Ellery made up his mind.

“Well, if it's a real live crime,” he said, turning to Louise, “I don't imagine anyone wants to hear me ramble on about crimes that are dead and buried. In fact, I think it would be more interesting if I gave the class a demonstration of how a crime is actually solved. What do you think, Miss Carpenter?”

Understanding leaped into her eyes, along with hope.

“I think,” she said grimly, “it would be
lots
more interesting.”

“Suppose we begin by finding out about the seven dollars. They were yours, Miss Carpenter?”

“One dollar was mine. Miss McDoud, an English teacher, is being married next month. A group of us are chipping in to buy her a wedding present, with me as banker. All this week teachers have been dropping in to leave their dollars in an envelope I've had on my desk. This morning—”

“That's fine for background, Miss Carpenter. Suppose we hear testimony from the class.” Ellery surveyed them, and there was a ripple of tittering. Suddenly he pointed to a little lipsticked girl with an Italian haircut. “Would you like to tell us what happened this morning?”

“I don't know anything about the money!”

“Chicken.” A boy's jeering voice.

“The boy who said that.” Ellery kept his tone friendly. It was one of the three he had spotted, the husky blond one. “What's your name?”

“David Strager.” His sneer said,
You don't scare me
. But his nostrils remained dead-white. He was the boy Miss Carpenter had said worked after school as a stock boy at the Hi-Kwality Supermarket on Amsterdam Avenue.

“All right, Dave. You tell us about this morning.”

The boy glanced scornfully at the girl with the Italian haircut. “We all knew the money was in the envelope. This morning before the bell rings Mrs. Morrell comes in with her buck and Miss Carpenter puts it with the other money and lays the envelope on her desk. So afterward the bell rings, Mrs. Morrell splits, Miss Carpenter picks up the envelope and takes a look inside, and she hollers, ‘I been robbed.'”

The thin boy with the red hair called out, “So what are we supposed to do, drop dead?” and winked at David Strager, who had already sat down. The big blond boy winked back.

“And your name?” Ellery asked the redhead.

“Joseph Buell,” the boy answered defiantly. He was the one who worked at Kaplan's, the big cigar, candy, and stationery store on 89th Street. “Who wants their old seven bucks?”

“Somebody not only wants it, Joey, somebody's got it.”

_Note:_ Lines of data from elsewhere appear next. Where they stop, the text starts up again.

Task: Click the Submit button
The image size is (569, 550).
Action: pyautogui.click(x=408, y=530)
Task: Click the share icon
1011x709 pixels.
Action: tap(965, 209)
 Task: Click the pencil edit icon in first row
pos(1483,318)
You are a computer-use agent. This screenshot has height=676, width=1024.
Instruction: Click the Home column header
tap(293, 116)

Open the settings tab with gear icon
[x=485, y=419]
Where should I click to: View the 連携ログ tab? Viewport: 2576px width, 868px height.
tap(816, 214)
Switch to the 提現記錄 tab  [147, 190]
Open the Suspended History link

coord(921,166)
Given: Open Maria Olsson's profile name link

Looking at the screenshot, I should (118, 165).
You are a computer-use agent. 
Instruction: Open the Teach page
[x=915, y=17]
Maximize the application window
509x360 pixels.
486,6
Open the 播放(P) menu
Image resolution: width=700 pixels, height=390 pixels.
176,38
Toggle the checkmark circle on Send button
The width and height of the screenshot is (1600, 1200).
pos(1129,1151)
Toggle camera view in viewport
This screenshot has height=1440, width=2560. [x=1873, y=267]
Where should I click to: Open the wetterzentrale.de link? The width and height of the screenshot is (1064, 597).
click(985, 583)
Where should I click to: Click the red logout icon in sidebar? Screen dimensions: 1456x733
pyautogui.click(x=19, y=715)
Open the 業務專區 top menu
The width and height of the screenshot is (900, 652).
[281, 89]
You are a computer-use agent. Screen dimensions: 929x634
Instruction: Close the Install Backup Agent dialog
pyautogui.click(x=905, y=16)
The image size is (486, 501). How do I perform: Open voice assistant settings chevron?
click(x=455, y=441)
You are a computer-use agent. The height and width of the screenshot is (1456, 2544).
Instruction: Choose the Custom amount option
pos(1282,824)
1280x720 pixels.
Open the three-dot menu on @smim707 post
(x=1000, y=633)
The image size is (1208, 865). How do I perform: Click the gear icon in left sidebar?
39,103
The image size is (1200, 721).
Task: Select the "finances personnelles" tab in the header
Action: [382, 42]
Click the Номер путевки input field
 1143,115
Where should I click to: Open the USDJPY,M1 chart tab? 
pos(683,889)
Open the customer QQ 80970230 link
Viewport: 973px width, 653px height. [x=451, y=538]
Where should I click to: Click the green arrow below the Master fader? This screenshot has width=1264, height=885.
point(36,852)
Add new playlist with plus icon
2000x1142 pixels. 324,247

“Aaa, for all we know she took it herself.” And this was the third of the trio, the sharp-faced dark boy. If Ellery was right, he was the one who delivered part-time for O'Donnel's Dry Cleaning on Columbus Avenue.

“And you are—?”

“Howard Ruffo.”

The Three Musketeers, rushing to one another's support.

“You mean, Howard, you're charging Miss Carpenter with having stolen the teachers' money?” Ellery asked with a smile.

The boy's dark glance wavered. “I mean maybe she took it like by mistake. Mislaid it or somepin'.”

“As a matter of fact,” came Louise's quiet voice, “when I saw the money wasn't in the envelope, my first thought was exactly that, Mr. Queen. So I searched myself thoroughly.”

“May I see the envelope?”

“This isn't the one I was keeping the seven dollars in”—she handed him the envelope—“though it looks the same. I have a box of them in my locker there. The lock hasn't worked for ages. This one must have been stolen from my locker yesterday, or earlier this week.”

“It's a blank envelope, Miss Carpenter. How do you know it isn't the one that contained the money?”

“Because the original had a notation in ink on the flap—
Gift Fund for Helen McDoud
.” She looked about and glances fell in windrows. “So this theft was planned, Mr. Queen. Someone came to class this morning armed with this duplicate envelope, previously stolen and filled with worthless paper, prepared to make a quick exchange if the opportunity arose. And it did. The class was milling around while Mrs. Morrell and I chatted.”

The paper in the substitute envelope consisted of a sheaf of rectangular strips cut to the size of dollar bills.